[Task to complete]:
Exactly reproduce the lines from the line containing "Task: Close the FK IK Ribbon Spine window" to the end of the data below, inclusive, and nothing else.

============================================================

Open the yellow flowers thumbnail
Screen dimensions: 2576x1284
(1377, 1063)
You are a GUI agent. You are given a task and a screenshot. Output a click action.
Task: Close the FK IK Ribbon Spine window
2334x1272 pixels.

============================================================

[Output of the task]:
Task: Close the FK IK Ribbon Spine window
2334x1272 pixels.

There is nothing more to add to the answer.